§ **Data supplied**:
= = =

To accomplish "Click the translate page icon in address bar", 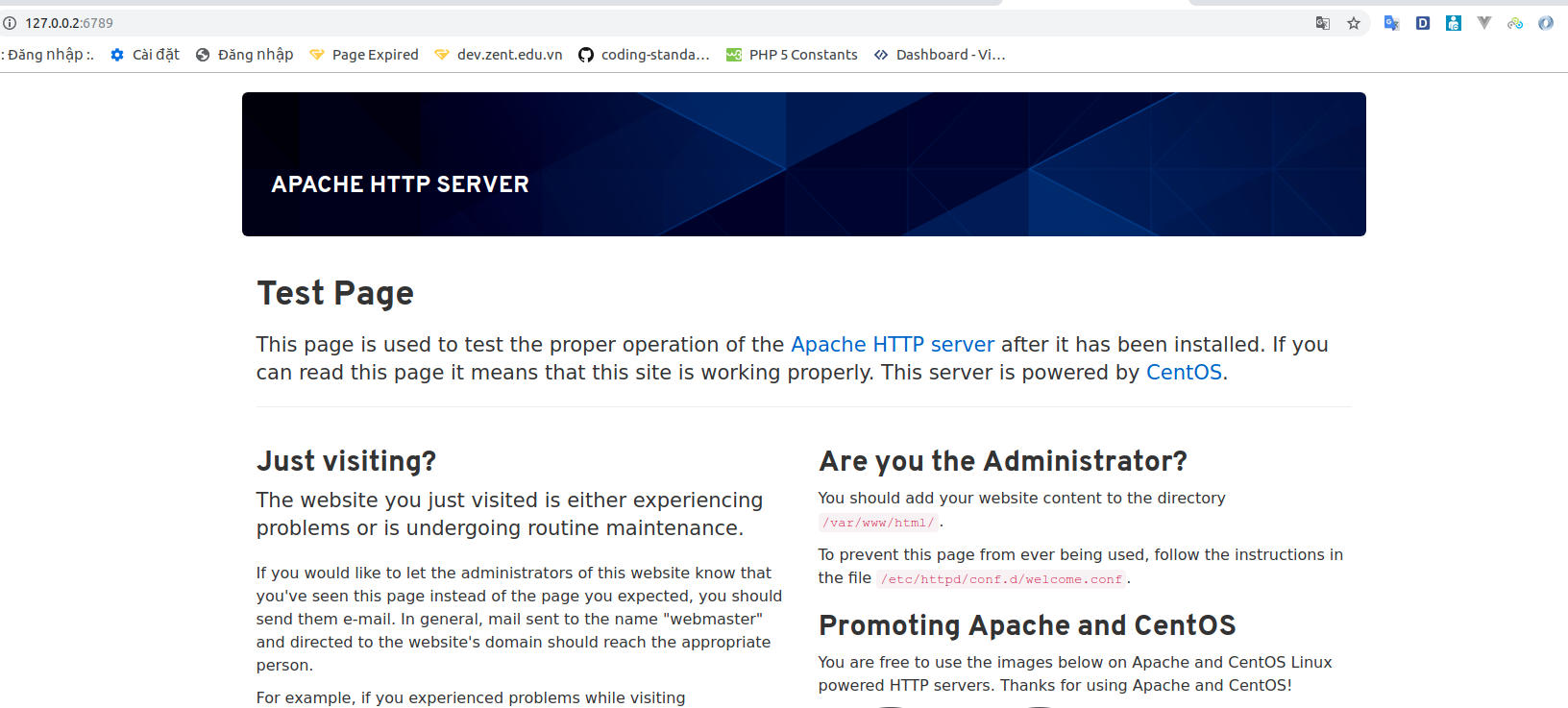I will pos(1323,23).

= = =

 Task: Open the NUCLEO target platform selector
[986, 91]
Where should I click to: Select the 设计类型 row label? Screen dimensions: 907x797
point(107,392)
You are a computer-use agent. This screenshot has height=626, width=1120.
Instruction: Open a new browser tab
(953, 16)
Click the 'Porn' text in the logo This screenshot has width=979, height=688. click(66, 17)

= = =

§ **Goal of the exercise**: From the listing above, repeat exactly the lines starting at the line that includes "Instruction: Open a new browser tab" and ending at the line that includes "Click the 'Porn'", with nothing outside that span.

§ **Answer box**:
Instruction: Open a new browser tab
(953, 16)
Click the 'Porn' text in the logo This screenshot has width=979, height=688. click(66, 17)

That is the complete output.